**Written request:** Reproduce the listing below word for word, leaving out the pictures.

Interface element listing
┄┄┄┄┄┄
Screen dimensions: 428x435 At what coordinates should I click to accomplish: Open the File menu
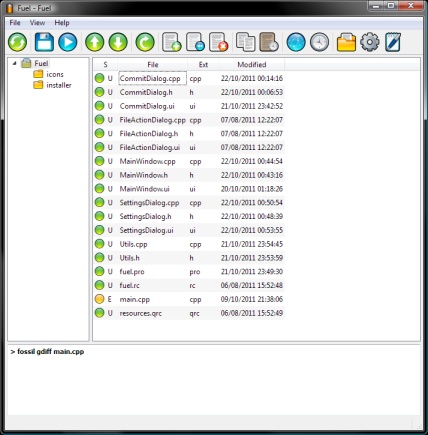click(x=15, y=23)
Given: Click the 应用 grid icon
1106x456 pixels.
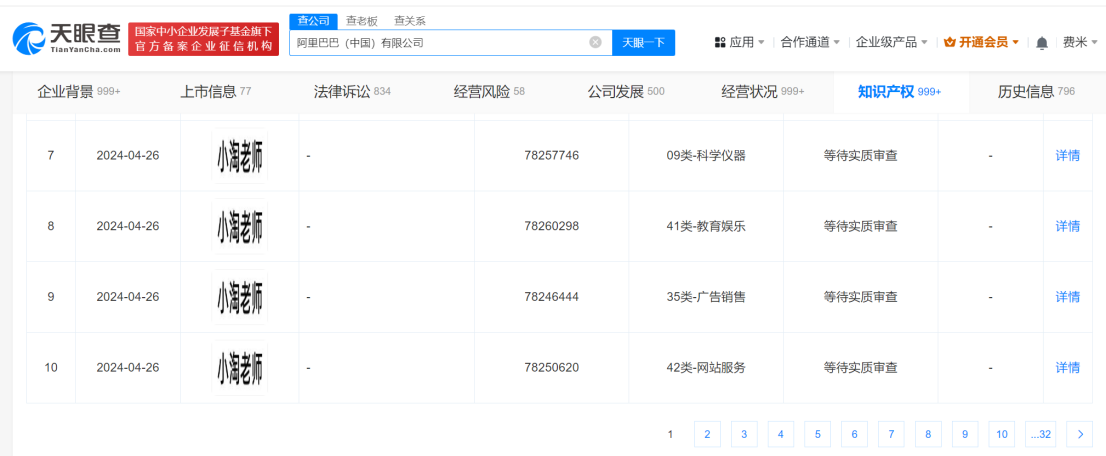Looking at the screenshot, I should [x=720, y=43].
┄┄┄┄┄┄
**The output:**
Screen dimensions: 428x435 At what coordinates should I click to accomplish: Open the File menu
click(x=15, y=23)
Given: Click the 应用 grid icon
1106x456 pixels.
Looking at the screenshot, I should [x=720, y=43].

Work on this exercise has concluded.